Une nouvelle législation (très) protectionniste
L’affaire Orascom / Lafarge a été le catalyseur d’un changement législatif par lequel tout nouvel investissement requiert un partenaire algérien pour 51 % au moins (plusieurs contrats signés avec la Sonatrach avec des étrangers en tant qu’actionnaires minoritaires ont été annulés).L’Algérie dispose d’un droit de préemption lorsqu’une cession est effectuée en Algérie par des étrangers. Ces éléments sont incorporés en particulier dans la loi de finances rectificative de 2010.
Conséquences
L’intérêt de l’affaire Orascom / Lafarge est de mettre en évidence l’incapacité d’un pays émergent à se mettre à niveau en termes de normes internationales et d’investissement et à intégrer la réussite sur son territoire d’acteurs étrangers, là où lui-même a failli.
- Une ouverture « brutale » du marché peut créer un malaise et être mal comprise, d’où des tensions politiques internes.
- Dans le cas d’Orascom la partie algérienne s’est montrée généreuse en matière d’avantages accordés, d’où sa sensation de voir des profits importants lui échapper.
- Mais il ne faut pas oublier qu’Orascom a investi pendant la période noire du terrorisme en Algérie, où il n’y avait guère de volontaires pour investir. Le phénomène a été similaire dans le domaine bancaire : un certain nombre de banques arabes et européennes (dont les françaises Natixis, Société Générale) ont ouvert leurs antennes à des moments très difficiles.

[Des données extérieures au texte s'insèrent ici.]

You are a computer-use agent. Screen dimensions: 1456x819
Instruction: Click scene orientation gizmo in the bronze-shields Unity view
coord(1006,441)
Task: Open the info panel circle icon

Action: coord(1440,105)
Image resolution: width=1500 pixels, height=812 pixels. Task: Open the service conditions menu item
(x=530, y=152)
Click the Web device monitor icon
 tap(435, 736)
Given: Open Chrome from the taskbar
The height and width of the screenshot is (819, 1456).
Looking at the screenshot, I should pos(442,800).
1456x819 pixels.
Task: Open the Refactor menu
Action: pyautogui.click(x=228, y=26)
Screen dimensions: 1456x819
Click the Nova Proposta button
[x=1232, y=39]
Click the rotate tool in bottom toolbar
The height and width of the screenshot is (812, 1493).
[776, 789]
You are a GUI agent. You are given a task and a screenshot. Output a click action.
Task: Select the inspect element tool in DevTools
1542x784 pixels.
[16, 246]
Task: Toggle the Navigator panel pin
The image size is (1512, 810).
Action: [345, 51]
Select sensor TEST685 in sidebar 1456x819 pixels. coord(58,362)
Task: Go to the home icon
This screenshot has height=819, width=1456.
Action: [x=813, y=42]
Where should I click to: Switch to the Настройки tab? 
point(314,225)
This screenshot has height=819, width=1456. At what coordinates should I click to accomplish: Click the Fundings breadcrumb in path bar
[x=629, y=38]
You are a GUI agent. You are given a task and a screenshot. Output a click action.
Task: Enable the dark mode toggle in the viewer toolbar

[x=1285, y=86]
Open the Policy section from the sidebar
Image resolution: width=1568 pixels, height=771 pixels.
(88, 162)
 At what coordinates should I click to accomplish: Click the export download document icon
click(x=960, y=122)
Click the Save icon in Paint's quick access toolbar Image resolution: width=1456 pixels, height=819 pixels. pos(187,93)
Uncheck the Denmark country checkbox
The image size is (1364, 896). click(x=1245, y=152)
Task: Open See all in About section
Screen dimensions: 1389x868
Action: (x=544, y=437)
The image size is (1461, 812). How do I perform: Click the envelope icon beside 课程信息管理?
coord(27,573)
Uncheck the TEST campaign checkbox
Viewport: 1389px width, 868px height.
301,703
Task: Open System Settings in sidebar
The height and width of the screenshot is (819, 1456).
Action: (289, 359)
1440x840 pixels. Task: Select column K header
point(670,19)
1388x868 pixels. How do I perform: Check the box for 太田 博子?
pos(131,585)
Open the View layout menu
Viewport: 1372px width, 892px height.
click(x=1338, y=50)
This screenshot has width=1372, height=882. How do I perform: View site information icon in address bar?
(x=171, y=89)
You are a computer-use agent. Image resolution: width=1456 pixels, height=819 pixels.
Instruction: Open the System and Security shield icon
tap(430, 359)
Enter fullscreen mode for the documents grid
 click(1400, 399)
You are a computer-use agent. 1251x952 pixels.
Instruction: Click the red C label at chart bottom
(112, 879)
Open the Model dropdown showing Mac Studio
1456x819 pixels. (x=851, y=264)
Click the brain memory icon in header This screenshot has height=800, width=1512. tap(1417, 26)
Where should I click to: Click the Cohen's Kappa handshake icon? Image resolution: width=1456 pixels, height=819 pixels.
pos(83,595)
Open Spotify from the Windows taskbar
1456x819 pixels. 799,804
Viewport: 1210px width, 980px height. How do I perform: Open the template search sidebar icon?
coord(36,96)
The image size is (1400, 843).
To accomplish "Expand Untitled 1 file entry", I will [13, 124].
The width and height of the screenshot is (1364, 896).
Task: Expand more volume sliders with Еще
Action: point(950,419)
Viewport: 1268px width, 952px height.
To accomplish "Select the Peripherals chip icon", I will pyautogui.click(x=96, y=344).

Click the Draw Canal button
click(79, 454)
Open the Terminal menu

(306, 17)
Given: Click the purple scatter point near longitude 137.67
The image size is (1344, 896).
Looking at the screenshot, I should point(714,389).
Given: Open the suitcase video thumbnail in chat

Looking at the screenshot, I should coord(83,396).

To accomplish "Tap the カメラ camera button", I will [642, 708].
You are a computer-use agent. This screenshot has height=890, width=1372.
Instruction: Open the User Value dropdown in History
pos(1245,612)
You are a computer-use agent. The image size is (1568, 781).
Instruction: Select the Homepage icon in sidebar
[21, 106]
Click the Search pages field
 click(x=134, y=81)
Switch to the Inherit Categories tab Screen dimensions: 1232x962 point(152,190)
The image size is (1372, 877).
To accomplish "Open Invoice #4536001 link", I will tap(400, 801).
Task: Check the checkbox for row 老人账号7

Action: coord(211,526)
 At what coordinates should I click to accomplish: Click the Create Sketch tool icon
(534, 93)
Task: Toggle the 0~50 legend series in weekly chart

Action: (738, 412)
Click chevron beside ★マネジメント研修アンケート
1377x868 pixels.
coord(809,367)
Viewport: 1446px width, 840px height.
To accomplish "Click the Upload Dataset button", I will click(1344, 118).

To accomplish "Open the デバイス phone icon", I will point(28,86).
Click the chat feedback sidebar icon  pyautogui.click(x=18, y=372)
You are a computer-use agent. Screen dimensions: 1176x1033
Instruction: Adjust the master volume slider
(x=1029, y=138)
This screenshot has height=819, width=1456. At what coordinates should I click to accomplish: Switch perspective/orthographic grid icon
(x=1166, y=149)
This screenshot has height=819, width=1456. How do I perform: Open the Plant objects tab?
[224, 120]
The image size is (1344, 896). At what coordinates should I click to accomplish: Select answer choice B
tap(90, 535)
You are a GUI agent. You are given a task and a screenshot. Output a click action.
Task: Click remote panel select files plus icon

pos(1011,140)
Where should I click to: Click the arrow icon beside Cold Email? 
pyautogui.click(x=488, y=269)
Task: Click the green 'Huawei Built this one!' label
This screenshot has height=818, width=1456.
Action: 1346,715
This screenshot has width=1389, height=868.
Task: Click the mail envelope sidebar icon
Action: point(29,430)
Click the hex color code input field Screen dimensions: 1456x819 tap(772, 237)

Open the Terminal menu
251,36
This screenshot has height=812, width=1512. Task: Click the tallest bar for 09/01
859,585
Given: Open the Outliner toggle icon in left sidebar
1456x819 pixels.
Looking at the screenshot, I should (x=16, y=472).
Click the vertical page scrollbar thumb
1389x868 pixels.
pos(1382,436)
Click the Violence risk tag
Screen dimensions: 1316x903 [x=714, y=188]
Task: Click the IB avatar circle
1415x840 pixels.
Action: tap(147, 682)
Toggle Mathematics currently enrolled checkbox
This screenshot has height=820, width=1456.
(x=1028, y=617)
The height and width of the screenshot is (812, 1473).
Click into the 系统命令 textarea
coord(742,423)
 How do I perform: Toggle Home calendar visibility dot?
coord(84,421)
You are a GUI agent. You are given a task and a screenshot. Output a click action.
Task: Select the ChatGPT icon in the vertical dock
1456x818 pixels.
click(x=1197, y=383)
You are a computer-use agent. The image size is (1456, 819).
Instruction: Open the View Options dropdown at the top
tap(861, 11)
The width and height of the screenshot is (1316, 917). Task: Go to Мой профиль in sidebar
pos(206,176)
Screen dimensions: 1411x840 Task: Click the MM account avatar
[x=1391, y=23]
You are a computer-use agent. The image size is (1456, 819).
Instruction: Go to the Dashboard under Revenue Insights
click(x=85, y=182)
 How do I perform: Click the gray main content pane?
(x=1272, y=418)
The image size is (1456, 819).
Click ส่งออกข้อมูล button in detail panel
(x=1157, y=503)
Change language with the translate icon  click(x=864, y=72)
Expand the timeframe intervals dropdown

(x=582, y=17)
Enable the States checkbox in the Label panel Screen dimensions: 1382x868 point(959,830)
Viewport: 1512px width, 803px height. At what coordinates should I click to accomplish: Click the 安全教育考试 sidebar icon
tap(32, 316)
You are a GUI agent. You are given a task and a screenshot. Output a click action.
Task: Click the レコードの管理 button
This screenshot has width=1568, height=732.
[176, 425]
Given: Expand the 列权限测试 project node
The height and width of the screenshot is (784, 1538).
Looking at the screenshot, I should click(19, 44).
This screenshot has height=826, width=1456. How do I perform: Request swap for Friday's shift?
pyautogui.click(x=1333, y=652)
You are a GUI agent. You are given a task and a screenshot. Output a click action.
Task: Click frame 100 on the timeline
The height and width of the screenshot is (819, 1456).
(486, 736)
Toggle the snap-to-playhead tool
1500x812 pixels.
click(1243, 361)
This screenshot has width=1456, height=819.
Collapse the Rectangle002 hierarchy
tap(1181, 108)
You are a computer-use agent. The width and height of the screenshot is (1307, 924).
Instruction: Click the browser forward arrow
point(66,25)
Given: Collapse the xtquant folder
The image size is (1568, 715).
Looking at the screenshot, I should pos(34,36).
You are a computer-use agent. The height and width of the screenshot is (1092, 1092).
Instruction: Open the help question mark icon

Maintenant que ces établissements ont très bien réussi face à un secteur algérien bureaucratique, la partie algérienne se trouve frustrée.
- Un processus de maturation politique doit se produire, mais il n’est pas aisé à réaliser dans un pays où la population, refusant d’ouvrir les yeux sur les stratégies et les modalités de gouvernement de ses propres élites, préfère imputer les faiblesses de son pays à des agents étrangers « subversifs ».
- Le facteur politique est toujours primordial dans une économie algérienne toujours « dirigée ». La visite cette semaine du Président Russe Medvedev dans le contexte du rachat d’Orascom Algérie par le russe Vimpelcom en est une preuve éclatante. Celui-ci est venu appuyer l’offre de Vimpelcom au gouvernement algérien de racheter Djezzy, dont le prix demandé, exhorbitant selon l’Algérie, est depuis lundi une source de tensions entre les deux pays.
- De son côté, la France a mandaté Jean-Pierre Raffarin comme facilitateur, notamment dans le dossier des dividendes issus des activités cimentières de Lafarge, dont le gouvernement algérien gèle le transfert.
Les conséquences directes de ce litige ont été là quasi interruption pendant un moment des IDE en provenance de France et d’Egypte. Or ces pays sont deux des principaux (et rares) investisseurs dans un pays représentant peu d’attraits en dehors de ses seules matières premières.